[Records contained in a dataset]
BEGIN
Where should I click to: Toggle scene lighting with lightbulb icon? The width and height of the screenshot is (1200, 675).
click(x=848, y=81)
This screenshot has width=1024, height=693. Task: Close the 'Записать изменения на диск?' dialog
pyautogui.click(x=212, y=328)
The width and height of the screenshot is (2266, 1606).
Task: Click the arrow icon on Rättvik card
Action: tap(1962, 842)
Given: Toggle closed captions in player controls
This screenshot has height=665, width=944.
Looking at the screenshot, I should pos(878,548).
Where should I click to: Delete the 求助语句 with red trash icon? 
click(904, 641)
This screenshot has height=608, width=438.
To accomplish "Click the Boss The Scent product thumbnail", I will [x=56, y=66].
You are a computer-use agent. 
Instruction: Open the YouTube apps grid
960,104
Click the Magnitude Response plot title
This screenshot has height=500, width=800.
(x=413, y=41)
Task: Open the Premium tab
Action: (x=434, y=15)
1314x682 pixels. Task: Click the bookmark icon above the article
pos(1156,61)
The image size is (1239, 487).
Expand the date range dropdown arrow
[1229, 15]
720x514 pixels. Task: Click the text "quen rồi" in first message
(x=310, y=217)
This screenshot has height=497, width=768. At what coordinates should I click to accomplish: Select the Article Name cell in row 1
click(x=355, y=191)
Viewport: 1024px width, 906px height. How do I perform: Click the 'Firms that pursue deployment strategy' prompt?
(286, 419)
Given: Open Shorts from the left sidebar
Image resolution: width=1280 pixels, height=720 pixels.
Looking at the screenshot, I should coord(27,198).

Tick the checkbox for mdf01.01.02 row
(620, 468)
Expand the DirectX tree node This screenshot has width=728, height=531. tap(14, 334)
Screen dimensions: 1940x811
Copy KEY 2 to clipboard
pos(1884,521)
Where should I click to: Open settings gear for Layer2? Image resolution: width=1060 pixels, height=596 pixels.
END
● TASK STATEMENT:
Every entry should be duplicated exactly as written.

● ANSWER SECTION:
Where should I click to: Toggle scene lighting with lightbulb icon? The width and height of the screenshot is (1200, 675).
click(x=848, y=81)
This screenshot has width=1024, height=693. Task: Close the 'Записать изменения на диск?' dialog
pyautogui.click(x=212, y=328)
The width and height of the screenshot is (2266, 1606).
Task: Click the arrow icon on Rättvik card
Action: tap(1962, 842)
Given: Toggle closed captions in player controls
This screenshot has height=665, width=944.
Looking at the screenshot, I should pos(878,548).
Where should I click to: Delete the 求助语句 with red trash icon? 
click(904, 641)
This screenshot has height=608, width=438.
To accomplish "Click the Boss The Scent product thumbnail", I will [x=56, y=66].
You are a computer-use agent. 
Instruction: Open the YouTube apps grid
960,104
Click the Magnitude Response plot title
This screenshot has height=500, width=800.
(x=413, y=41)
Task: Open the Premium tab
Action: (x=434, y=15)
1314x682 pixels. Task: Click the bookmark icon above the article
pos(1156,61)
The image size is (1239, 487).
Expand the date range dropdown arrow
[1229, 15]
720x514 pixels. Task: Click the text "quen rồi" in first message
(x=310, y=217)
This screenshot has height=497, width=768. At what coordinates should I click to accomplish: Select the Article Name cell in row 1
click(x=355, y=191)
Viewport: 1024px width, 906px height. How do I perform: Click the 'Firms that pursue deployment strategy' prompt?
(286, 419)
Given: Open Shorts from the left sidebar
Image resolution: width=1280 pixels, height=720 pixels.
Looking at the screenshot, I should coord(27,198).

Tick the checkbox for mdf01.01.02 row
(620, 468)
Expand the DirectX tree node This screenshot has width=728, height=531. tap(14, 334)
Screen dimensions: 1940x811
Copy KEY 2 to clipboard
pos(1884,521)
Where should I click to: Open settings gear for Layer2? Image resolution: width=1060 pixels, height=596 pixels.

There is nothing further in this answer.